Rubin sostiene que adolescentes que comenten crímenes deben ser juzgados como adultos

Rubén Rubín, diputado por el partido Hagamos.
El diputado Rubén RubinFiona Aquino

El diputado Rubén Rubin calificó de “prodelincuente” a la Cámara de Diputados y criticó la tibieza del proyecto que busca elevar las penas para menoresque cometen crímenes. Aseguró que 10 años de cárcel por un asesinato es un “insulto” a la vida.

Tras la decisión del Senado de elevar a 15 años la pena máxima para crímenes graves cometidos por menores de edad, el proyecto retornó a la Cámara de Diputados, donde la propuesta es fijar el tope en apenas 10 años.

Ante este escenario, el diputado Rubén Rubin lanzó críticas, y sostuvo que ambas cámaras demuestran una preocupante falta de firmeza ante el crimen organizado.

Para Rubin, la discusión actual es una elección entre “la mala y la peor”. El legislador señaló que la Cámara Baja, en este periodo, se muestra como la más “prodelincuente” y empática con los criminales.

Según su postura, establecer una condena de 10 años por quitarle la vida a una persona no solo es insuficiente, sino una falta de respeto a las víctimas.

“Dar 10 años de cárcel por sacarle la vida a alguien es un insulto. Encima va a cumplir el 50% de su condena y va a salir. ¿Cuánto vale la vida de los paraguayos para los políticos?”, cuestionó.

Rubin criticó que el debate se centra únicamente en las penas máximas, y se ignora la pena mínima. Argumentó que, con una justicia que tiende a favorecer al delincuente, subir la máxima a números elevados no sirve de nada si la mínima permite salidas rápidas.

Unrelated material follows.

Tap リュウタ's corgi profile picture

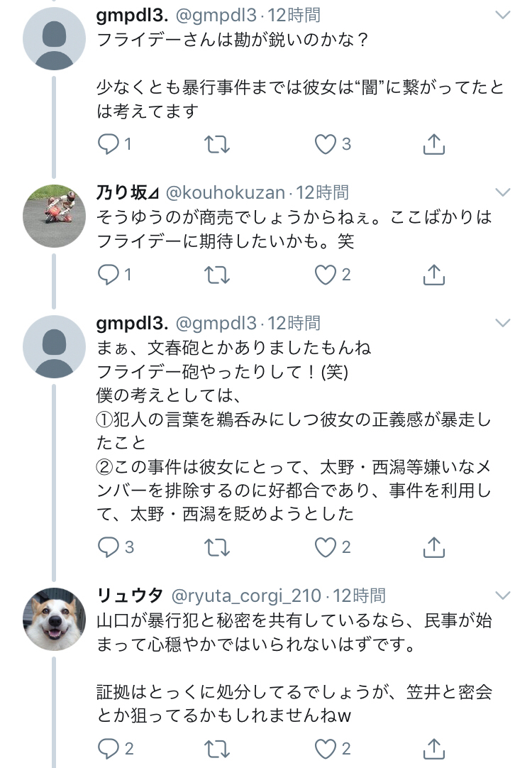tap(55, 619)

El reclutamiento del crimen organizado

El diputado advirtió que la actual ley es el principal incentivo para que los grupos criminales recluten menores.

El crimen organizado utiliza a adolescentes bajo la promesa de cuidar a sus familias, sabiendo que, debido a las bajas penas, recuperarán la libertad en muy pocos años.

Para Rubin, la única manera de blindar a la sociedad y evitar que los jóvenes sigan siendo el “brazo ejecutor” de las mafias es endurecer las reglas de juego y garantizar que la vida humana sea la prioridad absoluta de la clase política.